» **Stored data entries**
[Start of section]

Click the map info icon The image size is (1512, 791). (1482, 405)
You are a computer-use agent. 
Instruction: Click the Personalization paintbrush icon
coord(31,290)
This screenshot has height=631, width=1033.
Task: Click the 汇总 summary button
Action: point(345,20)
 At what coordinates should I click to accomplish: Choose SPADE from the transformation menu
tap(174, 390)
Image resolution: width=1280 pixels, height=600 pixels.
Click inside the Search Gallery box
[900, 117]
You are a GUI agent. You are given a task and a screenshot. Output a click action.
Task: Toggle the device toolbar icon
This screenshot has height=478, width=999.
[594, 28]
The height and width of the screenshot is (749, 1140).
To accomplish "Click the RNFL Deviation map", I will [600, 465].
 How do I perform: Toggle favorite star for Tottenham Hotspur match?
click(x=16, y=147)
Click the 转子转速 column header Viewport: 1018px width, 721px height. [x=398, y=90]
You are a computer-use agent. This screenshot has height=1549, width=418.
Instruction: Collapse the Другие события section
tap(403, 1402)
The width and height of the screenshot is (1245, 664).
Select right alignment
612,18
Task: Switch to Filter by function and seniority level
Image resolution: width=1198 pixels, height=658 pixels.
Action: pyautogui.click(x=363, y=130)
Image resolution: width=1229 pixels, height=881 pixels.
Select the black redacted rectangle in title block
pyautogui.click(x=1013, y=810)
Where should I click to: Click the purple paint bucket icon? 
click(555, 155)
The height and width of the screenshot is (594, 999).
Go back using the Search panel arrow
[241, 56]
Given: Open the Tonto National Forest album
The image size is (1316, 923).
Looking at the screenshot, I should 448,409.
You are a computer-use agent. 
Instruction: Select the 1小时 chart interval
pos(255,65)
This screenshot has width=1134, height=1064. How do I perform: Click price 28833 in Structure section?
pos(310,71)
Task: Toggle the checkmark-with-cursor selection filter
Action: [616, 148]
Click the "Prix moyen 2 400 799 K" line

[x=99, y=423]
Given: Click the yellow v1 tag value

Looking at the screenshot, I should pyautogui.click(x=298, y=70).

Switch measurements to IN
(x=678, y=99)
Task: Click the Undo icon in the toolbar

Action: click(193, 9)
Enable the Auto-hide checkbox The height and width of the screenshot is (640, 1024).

[End of section]

» **What needs to be done**
Copy all the entries verbatim.

» **Result of the exercise**
Click the map info icon The image size is (1512, 791). (1482, 405)
You are a computer-use agent. 
Instruction: Click the Personalization paintbrush icon
coord(31,290)
This screenshot has height=631, width=1033.
Task: Click the 汇总 summary button
Action: point(345,20)
 At what coordinates should I click to accomplish: Choose SPADE from the transformation menu
tap(174, 390)
Image resolution: width=1280 pixels, height=600 pixels.
Click inside the Search Gallery box
[900, 117]
You are a GUI agent. You are given a task and a screenshot. Output a click action.
Task: Toggle the device toolbar icon
This screenshot has height=478, width=999.
[594, 28]
The height and width of the screenshot is (749, 1140).
To accomplish "Click the RNFL Deviation map", I will [600, 465].
 How do I perform: Toggle favorite star for Tottenham Hotspur match?
click(x=16, y=147)
Click the 转子转速 column header Viewport: 1018px width, 721px height. [x=398, y=90]
You are a computer-use agent. This screenshot has height=1549, width=418.
Instruction: Collapse the Другие события section
tap(403, 1402)
The width and height of the screenshot is (1245, 664).
Select right alignment
612,18
Task: Switch to Filter by function and seniority level
Image resolution: width=1198 pixels, height=658 pixels.
Action: pyautogui.click(x=363, y=130)
Image resolution: width=1229 pixels, height=881 pixels.
Select the black redacted rectangle in title block
pyautogui.click(x=1013, y=810)
Where should I click to: Click the purple paint bucket icon? 
click(555, 155)
The height and width of the screenshot is (594, 999).
Go back using the Search panel arrow
[241, 56]
Given: Open the Tonto National Forest album
The image size is (1316, 923).
Looking at the screenshot, I should 448,409.
You are a computer-use agent. 
Instruction: Select the 1小时 chart interval
pos(255,65)
This screenshot has width=1134, height=1064. How do I perform: Click price 28833 in Structure section?
pos(310,71)
Task: Toggle the checkmark-with-cursor selection filter
Action: [616, 148]
Click the "Prix moyen 2 400 799 K" line

[x=99, y=423]
Given: Click the yellow v1 tag value

Looking at the screenshot, I should pyautogui.click(x=298, y=70).

Switch measurements to IN
(x=678, y=99)
Task: Click the Undo icon in the toolbar

Action: click(193, 9)
Enable the Auto-hide checkbox The height and width of the screenshot is (640, 1024).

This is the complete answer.